Featured Writer: Sophia Chen


Porn...for Women!

The talented Sophia Chen shares why she thinks the term “porn for women” can be problematic as she explains the personalities of the different porn sites she has encountered.


Watching porn is completely normal for men. But for women? Nope. No surprise there, considering Western society can’t make up its mind on whether or not it approves of women wanting sex. Porn exists in the cultural consciousness as a product for male consumption, giving them a chance to experience their fantasies alone so we, the delicate flowers that we are, stay safe and pure. The term “porn for women” comes from a good, sex-positive place. Women masturbate, and women should get to watch porn too! Yes! Hooray! But “porn for women” is only helpful on the surface. When you start thinking about what that is, it starts to fall apart.

I do not like the term “for women.” PornHub has a “for women” category, which implies that there’s porn that’s not for women. A cursory glance at Pornhub’s Female Friendly Porn Videos gives the impression that it’s mostly girl-girl with soft lighting. The sex seems sweeter and gentler, and all the preview thumbnails show performers as people, not disembodied genitals. There’s a smattering of heterosexual clips, but the language is vastly different from what you find on the homepage: compare “Sensual Marina Visconti Rides His Hard Cock” to “College Euro Teen Analfucked and Sucking Dick.” Hey, maybe I prefer the latter. Does it make me a bad, deviant woman for enjoying videos of rough sex? Of course not. But, it was difficult to feel like there was nothing wrong with me for liking something that no one from my gender is supposed to enjoy. Even when I’m alone in my room, surfing the net in Incognito mode, I feel my sexuality being policed.

Talking about female masturbation was—and still is, I suppose—taboo. Female pleasure only stopped being a joke fairly recently. I don’t remember anyone talking about women enjoying sex when I was growing up or in sexual education classes. Sex is something that happens to us. Having a category of pornography specifically for women means that someone out there (probably a man, ugh) is deciding that this is what women like. And for women who are just exploring their sexuality and sexual preferences, they who don’t have people to talk to and resources for sexual education. These categories tell them what they should like instead of suggesting what’s out there.

You know what I think “porn for women” should be? Porn that doesn’t make you feel bad after you’ve watched it. Porn where you’re not worrying about the woman’s childhood upbringing and how she got to where she is now (while we’re at it, let’s get rid of the assumption that porn performers are damaged or selling themselves short. Sex work is work). It’s hard to feel that way about what you’re watching if your only sources are free sites like PornHub. Most of the content found there is stolen, pirated from porn companies, and chopped into clips. Watching someone get pounded for eight minutes straight is more appealing when you’ve seen the communication and foreplay that happens before that.

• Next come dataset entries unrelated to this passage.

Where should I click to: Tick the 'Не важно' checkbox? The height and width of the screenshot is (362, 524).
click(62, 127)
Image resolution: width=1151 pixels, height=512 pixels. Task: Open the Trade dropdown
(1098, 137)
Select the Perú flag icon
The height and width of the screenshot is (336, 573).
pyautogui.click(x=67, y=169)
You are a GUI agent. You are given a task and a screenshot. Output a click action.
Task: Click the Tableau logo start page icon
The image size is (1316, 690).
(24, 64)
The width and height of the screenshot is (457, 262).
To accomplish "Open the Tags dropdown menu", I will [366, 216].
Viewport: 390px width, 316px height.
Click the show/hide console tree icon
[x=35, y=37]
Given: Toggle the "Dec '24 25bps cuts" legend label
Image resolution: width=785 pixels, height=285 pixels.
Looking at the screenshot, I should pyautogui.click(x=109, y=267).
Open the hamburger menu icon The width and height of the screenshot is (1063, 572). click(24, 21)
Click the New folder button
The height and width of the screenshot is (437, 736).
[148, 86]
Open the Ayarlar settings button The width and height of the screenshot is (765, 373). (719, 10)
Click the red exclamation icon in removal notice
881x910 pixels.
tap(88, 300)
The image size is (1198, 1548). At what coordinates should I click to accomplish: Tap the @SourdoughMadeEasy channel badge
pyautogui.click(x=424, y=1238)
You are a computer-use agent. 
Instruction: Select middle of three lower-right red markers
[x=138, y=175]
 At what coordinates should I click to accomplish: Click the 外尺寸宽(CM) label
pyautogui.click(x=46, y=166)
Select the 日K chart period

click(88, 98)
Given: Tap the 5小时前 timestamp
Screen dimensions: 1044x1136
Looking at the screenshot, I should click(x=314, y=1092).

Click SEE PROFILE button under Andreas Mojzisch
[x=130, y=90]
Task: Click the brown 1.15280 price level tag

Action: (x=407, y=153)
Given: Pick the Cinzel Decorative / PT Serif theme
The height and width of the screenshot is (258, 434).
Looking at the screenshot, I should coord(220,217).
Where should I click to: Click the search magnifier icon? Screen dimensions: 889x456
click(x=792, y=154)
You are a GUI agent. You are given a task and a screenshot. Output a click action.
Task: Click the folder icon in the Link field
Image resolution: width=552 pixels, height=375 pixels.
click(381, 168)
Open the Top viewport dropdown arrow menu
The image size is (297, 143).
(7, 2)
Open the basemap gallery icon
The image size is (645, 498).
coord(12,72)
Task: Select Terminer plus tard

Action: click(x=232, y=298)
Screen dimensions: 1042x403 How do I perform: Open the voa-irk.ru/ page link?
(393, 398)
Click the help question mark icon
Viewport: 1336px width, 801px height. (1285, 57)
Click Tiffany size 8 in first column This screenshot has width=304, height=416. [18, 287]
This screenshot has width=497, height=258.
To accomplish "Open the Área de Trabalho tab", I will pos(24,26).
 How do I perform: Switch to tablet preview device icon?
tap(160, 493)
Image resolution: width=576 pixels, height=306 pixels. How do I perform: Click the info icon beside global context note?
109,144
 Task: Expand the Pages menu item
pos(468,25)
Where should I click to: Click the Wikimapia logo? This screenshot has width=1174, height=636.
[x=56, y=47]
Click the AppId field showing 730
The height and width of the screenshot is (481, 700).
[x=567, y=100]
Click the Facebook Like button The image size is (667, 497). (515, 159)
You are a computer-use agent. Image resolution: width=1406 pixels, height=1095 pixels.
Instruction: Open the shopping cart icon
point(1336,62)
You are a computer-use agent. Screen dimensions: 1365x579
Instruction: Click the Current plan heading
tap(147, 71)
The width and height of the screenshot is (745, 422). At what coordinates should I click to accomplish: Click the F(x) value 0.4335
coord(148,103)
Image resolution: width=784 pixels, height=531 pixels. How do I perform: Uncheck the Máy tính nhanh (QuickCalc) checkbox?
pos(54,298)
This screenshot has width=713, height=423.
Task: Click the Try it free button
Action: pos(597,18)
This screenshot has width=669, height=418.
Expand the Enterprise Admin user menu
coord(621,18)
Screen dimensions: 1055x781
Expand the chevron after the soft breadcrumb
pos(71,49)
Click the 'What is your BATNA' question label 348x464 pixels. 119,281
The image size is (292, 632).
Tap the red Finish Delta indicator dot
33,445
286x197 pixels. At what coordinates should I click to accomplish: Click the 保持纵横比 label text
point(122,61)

A friend asked me to recommend her some porn that wasn’t “scary,” porn that wasn’t violent and aggressive, porn where a woman expresses sexual agency, porn where the people involved are shown to communicate with each other. You know how to find porn that isn’t scary? Pay for your porn and watch it in its entirety. Kink.com is known for producing some really hardcore scenes, but every video contains an entrance interview where the performers involved talk about what they’re going to do in the scene and what their limits are, as well as an exit interview where they sit together and discuss how it went. Free websites typically cut out these sections in favor of focusing on the “action.” Ethical porn does exist, and you’re more likely to find something that you like from an indie company than you are from PornHub’s Brazzers channel. TrenchcoatX, Four Chambers Films, and Pink & White Productions are all good places to start—better yet, they’re all run by women! (This isn’t to say that porn made by women is inherently feminist or that only porn made by women can truly be “for women.”) Independent companies are better able to cater to the few instead of the many, which means you’ll see diversity in shape, size, race, and dynamic, rather than the same old “muscular white guy fucks a slim white woman” pairing. Give porn a chance and you might find something you really, really like.